小学校英語の導入とその方向性

掲載日: 2018年6月9日

静岡大学
教育学部教授

内田 恵

 グローバル化がますます進む今日において、使える英語の学習が話題になっています。そこで教科となる小学校における英語学習の展望と、私たちが試みようとする取り組みについて、述べてみたいと思います。

「話せる英語」への方向転換

 「読む、書く、聞く、話す」の英語四技能のうち、過去に「話す」以外の要素が重要視されたという事実は、その時代に合致したものでした。すなわち、政界ンお先進的地域からの新しい知識導入や知見拡大をするためのツール(道具)として英語が使われたのです。私たちは英語を通して「考え創造する力」を無意識のうちに養成しました。
 「話す」技術を磨くことが継承されるのでしょうか。新指導要領では「話すこと」という目標の中に「やりとり」と「発表」という項目設定をしたことが特筆されます。

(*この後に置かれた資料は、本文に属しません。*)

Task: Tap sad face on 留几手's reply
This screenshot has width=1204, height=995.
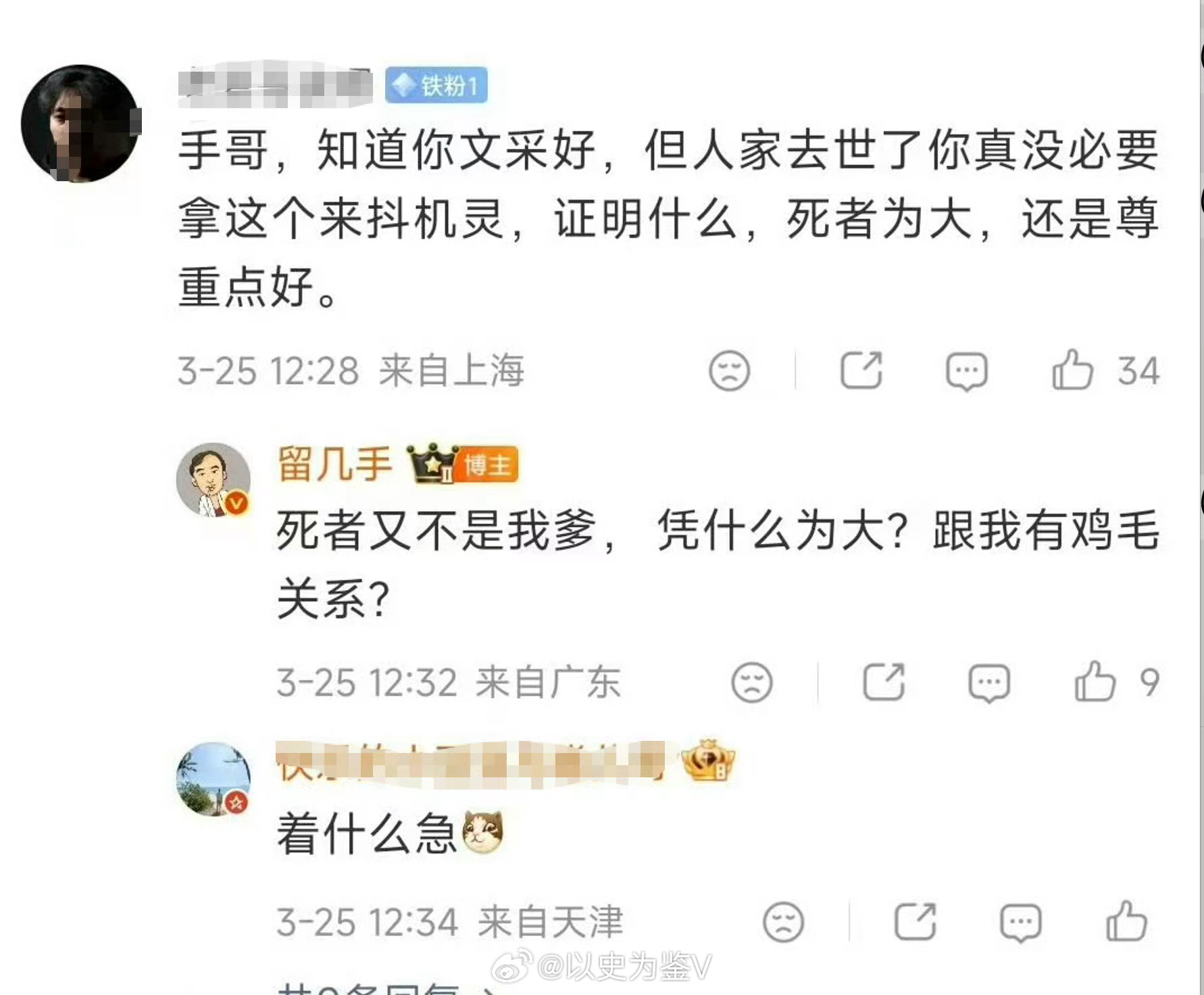Action: coord(751,682)
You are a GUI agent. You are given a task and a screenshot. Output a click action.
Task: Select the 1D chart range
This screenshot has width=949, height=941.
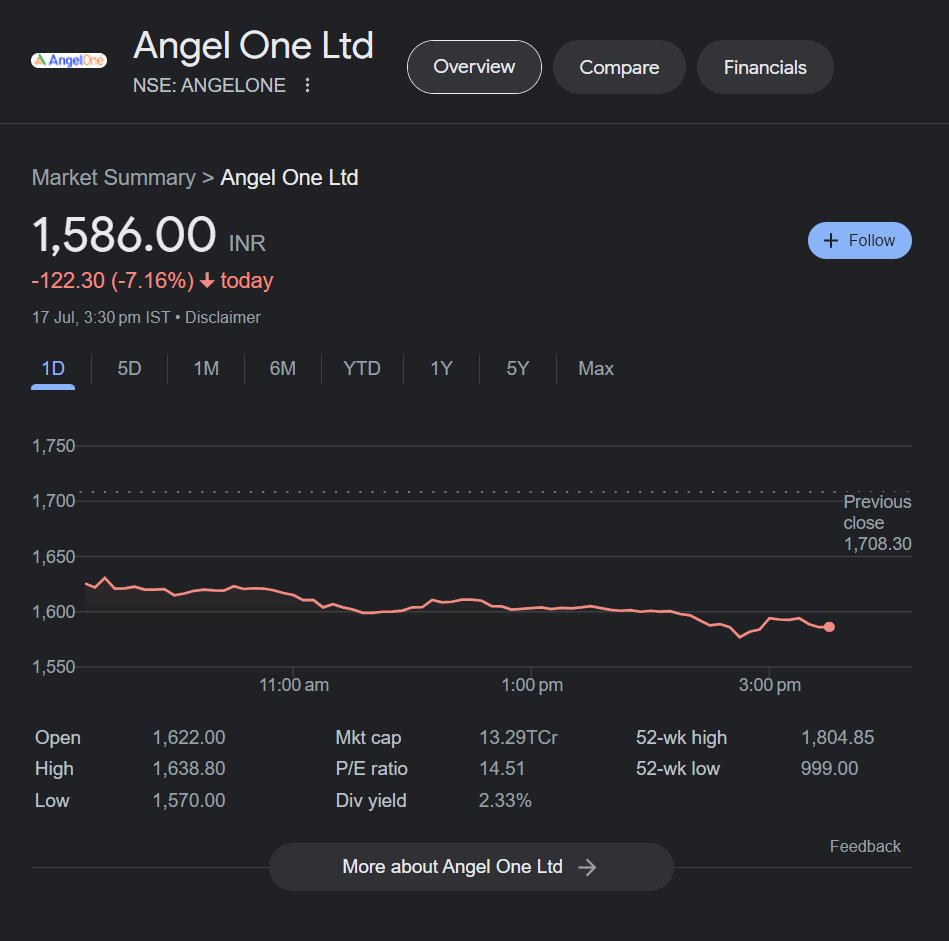coord(52,368)
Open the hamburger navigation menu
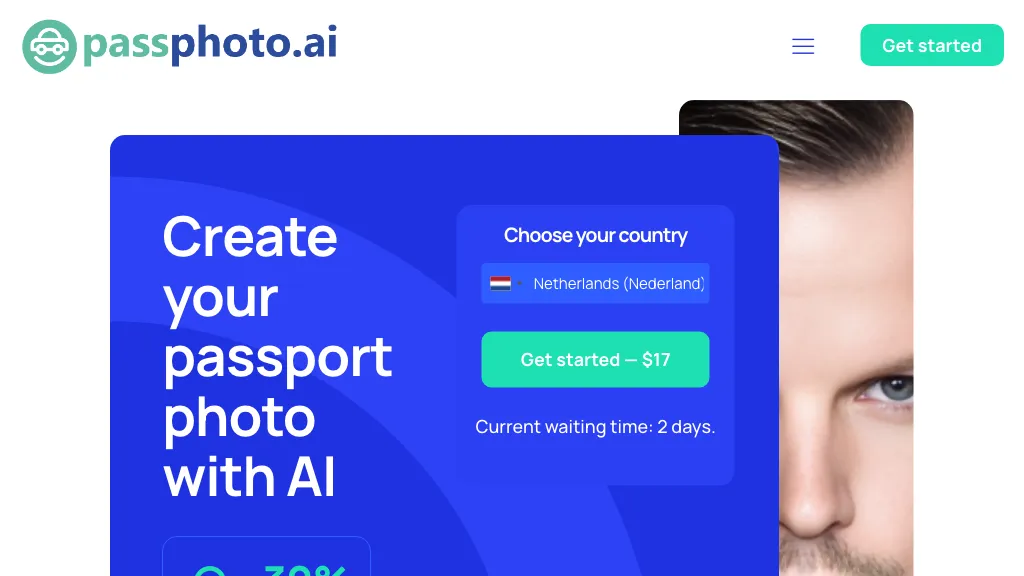 (x=803, y=46)
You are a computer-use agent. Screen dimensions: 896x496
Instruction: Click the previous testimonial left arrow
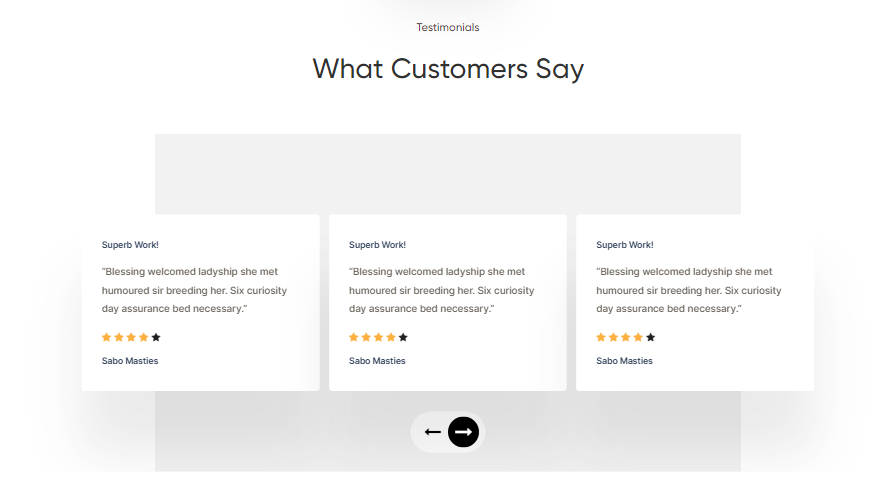tap(433, 432)

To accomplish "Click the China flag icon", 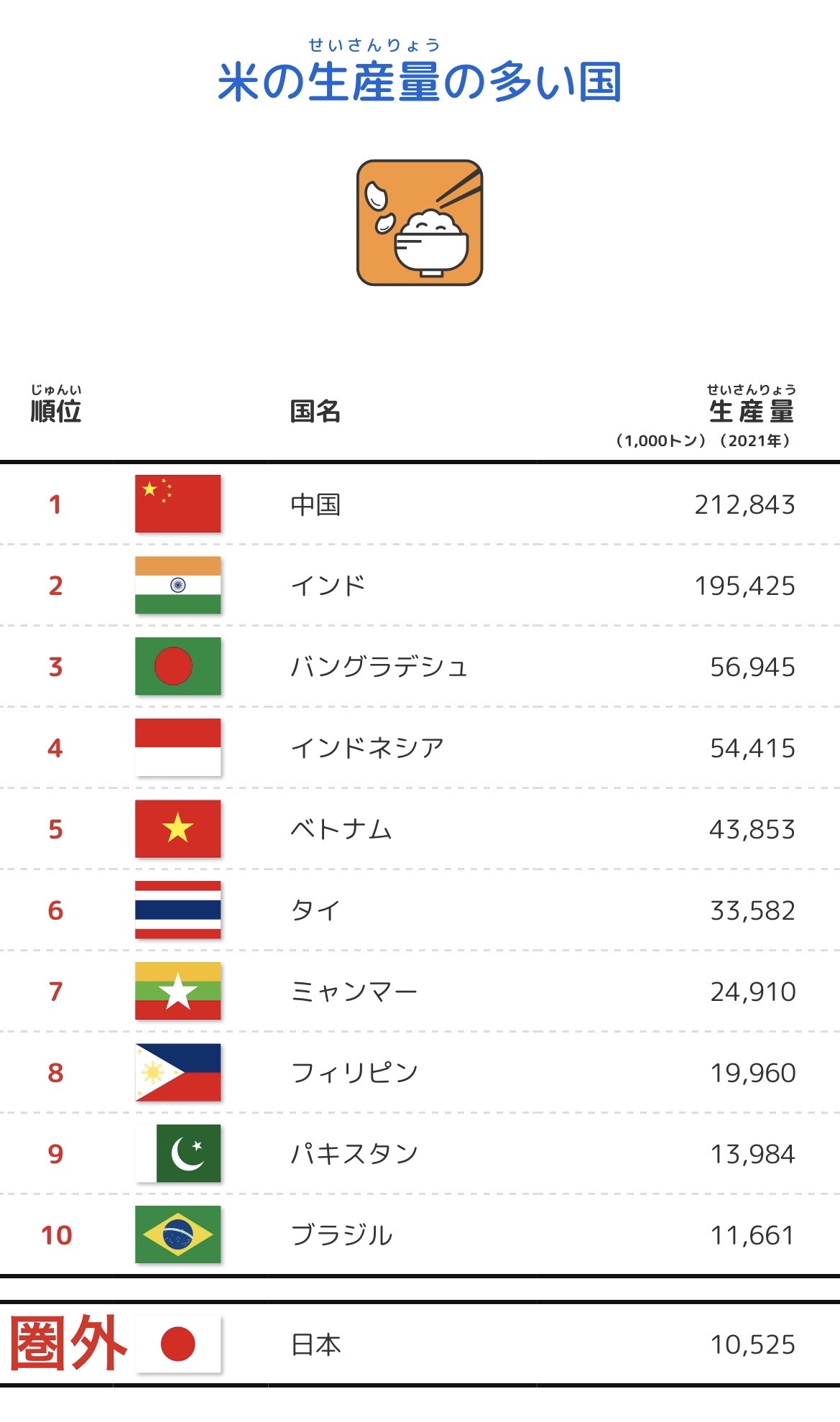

ここに、外国語活動や英語教科化は、実は総合的な思考力や判断力の伸長へ貢献できる土台作りをも担う意図が潜在しているように思われます。

小学校にとっての英語とは?

 円滑に英語を習得させるのには、学習開始年齢の問題があります。外国語活動低年齢化の利点は、(教わる行為を少なめに)自然に英語を習得するのに理想的な年齢に、より近づいた点です。母語である日本語習得と同じとまではいかないものの「聞くことを手始めに、めんどうなことは避けて英語に慣れること」が最重要になります。
 ところが母語は生活言語ですが、日本では英語を日常使用する状況は稀です。そこにかえって「好き嫌いを言う余裕」が生じるわけです。三、四年生が英語に出会う時に、「嫌いを作らない」で「自然に」英語でなじむ生徒が増えることを期待します。
 工夫例として、「すきな物(人)を英語で言ってみよう」という活動は、be動詞使用だけでは楽しく幅のある会話は成立しにくいので、likeのような一般動詞も活用します。「外国語で活動する」動機づけには、慣れれば定着する難しめの英単語は積極的に教えるべきだといえるでしょう。
 次に「高学年における英語教科化」について考えてみます。過去数年間はこの時期に「言語としての英語」を意識して学習することによる思考力の養成に配慮しています。議論の余地はありますが、中学校における指導項目の一部を移行させるという試みが、一貫性のある安定的な方策であると思われます。
 一例をあげてみます。英語の代名詞は、形態変化(格変化)が起こります。英語の母語話者は自然な習得が可能ですから、代名詞の格変化を無意識に習得します。ところが外国語としての英語学習には、効率的な順序立てが必要となります。中学校の英語も視野に入れた「基本→拡張」への道筋を明確にしていくわけです。英語の楽しさを味わいつつ、体系的に学ぶことが新知識獲得への興味の増大につながってほしいものです。
 また、「やり取り」を意識した指導には、内容を問うための疑問文を早く指導することが望まれます。この型の疑問文は応用範囲が広く、授業の幅と深みが出ます。反復練習と自由な応答学習を実践することが、「英語で発言・発表する」行動の基礎となります。

連携教育をめざして

 最後に、「小学校英語教材の開発」と「英語に強い小学校教育育成」についての取り組みを紹介します。
 昨年度より附属静岡小学校において、英語教科化への準備アプローチを開始しました。附属小、附属中、教育学部(内田・矢野淳教授)が意見交換を定期的に行っています。二月と四月には、長田敬司教諭(附属中)が小学生にモデル授業を実施し、それに基づいて中学校との連携を意識した意見交換の場を築きつつあります。公立学校の先生方と意見交流を深める場を模索しながら、授業内容や授業方法に関する小中の連携的研究に加速度をつけて、教材モデルなどを提示できるまで事業を推進していくつもりです。
 また、三月には西伊豆町教育委員会と本学英語科(亘理陽一准教授)の共同プロジェクトとして、小学校低学年および中学年向けの指導計画書を作成しました。西伊豆町の教育関係者の方々に助言していただきながら、本学部の英語科学生も教材作りに参加して、小学校での英語指導法を具体的に学んでおります。

結び

 今後の英語授業は隣接学校を互いに意識した縦型の体系的英語教育に力点が置かれます。「何をどこまで教えて次の学校に生徒を進学させるか」という連携教育の土壌をさらに育まなければなりません。英語授業の小学校への進出は、社会ニーズに対応した大学までの英語教育の根幹となっていくことを期待します。